Heroes don’t come more picaresque than J. Willis Newton, the gun-totin’, bank-bustin’ mouthpiece of this rich and roisterin’ entertainment.

“A biographical novel” is the label given by the father and daughter writing team, and it’s certainly true that the wily outlaw and his rapscallion brothers did live and breathe and did blow safes all over Texas and Oklahoma in the early years of the last century, collecting enough, Willis always enjoyed bragging, “to make that Jesse James gang look like pickpockets.” Clearly, however, novel transcends biography, since here it’s Willis’s voice that will stay with you. It’s a southwestern voice, a cowboy voice, speaking in the kind of colorful vernacular that camouflages wisdom with wit and pithiness.

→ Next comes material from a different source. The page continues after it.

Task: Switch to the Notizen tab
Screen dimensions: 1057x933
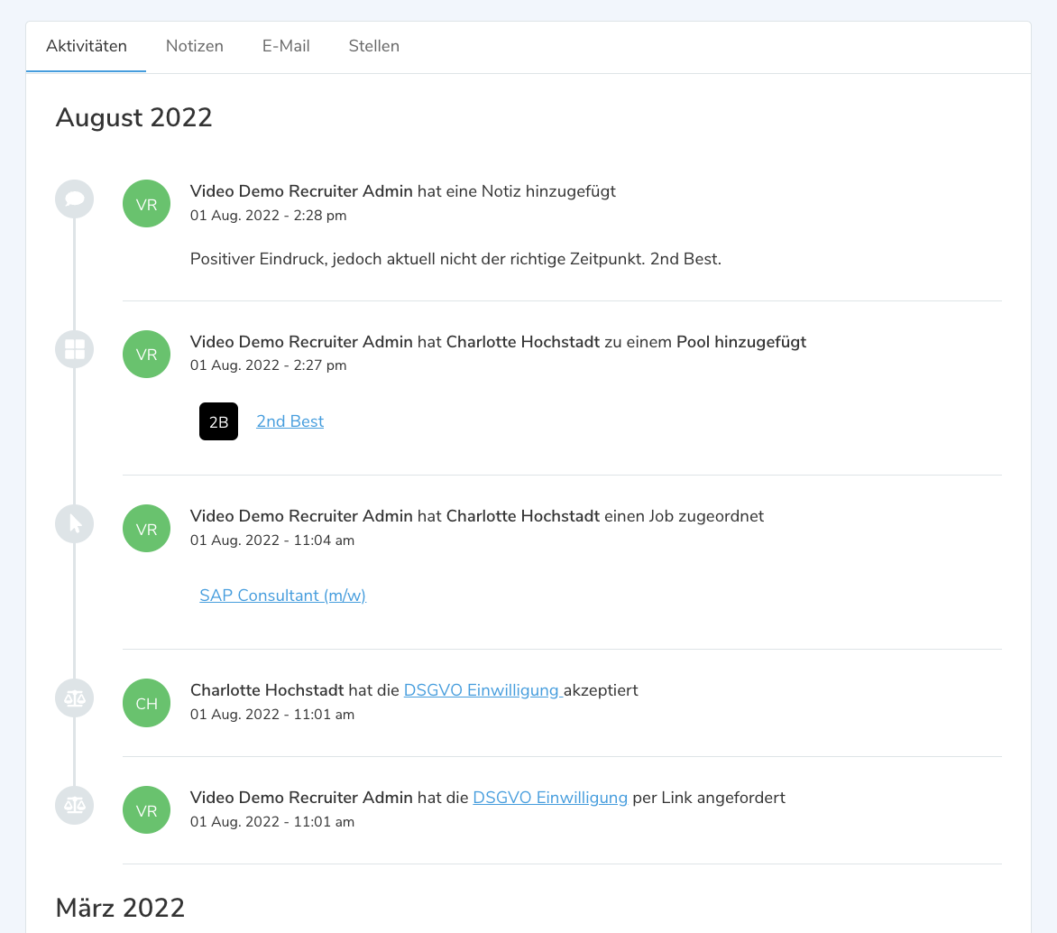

At the outset of his saga, Willis lets us know that he’s 88 and unrepentant. “Lots of people that know me say I shoulda been buried up on Boot Hill 50 or 60 years ago . . . Well, I say let ’em think whatever the hell they want to.” He was born on a West Texas cotton patch, and his formative years were all hardscrabble, defined by “pickin’ ”: from “can-see to can’t,” back-breaking and sweat-drenching work, fingers raw and bleeding from those inescapable cotton burrs. At 16, having had enough, Willis became a traveling man, and when he hooks up with Frank Holloway, career bank-robber, the direction of his life is set in stone. But if Willis is to be an outlaw, he’s bound and determined to be first-rate. Invitations are issued to Dock, Jess, and Joe, his brothers, and the Newton Boys take shape as the prototype for fast-striking, thieving efficiency. Willis makes headlines, gets rich, enjoys the good life. Is it inevitable, then, that he will one day overstep himself?

Melding seamlessly, the Stanushes debut deliciously here with a combination Tom Jones and Billy the Kid, whose softer sides most readers will regard as redeeming.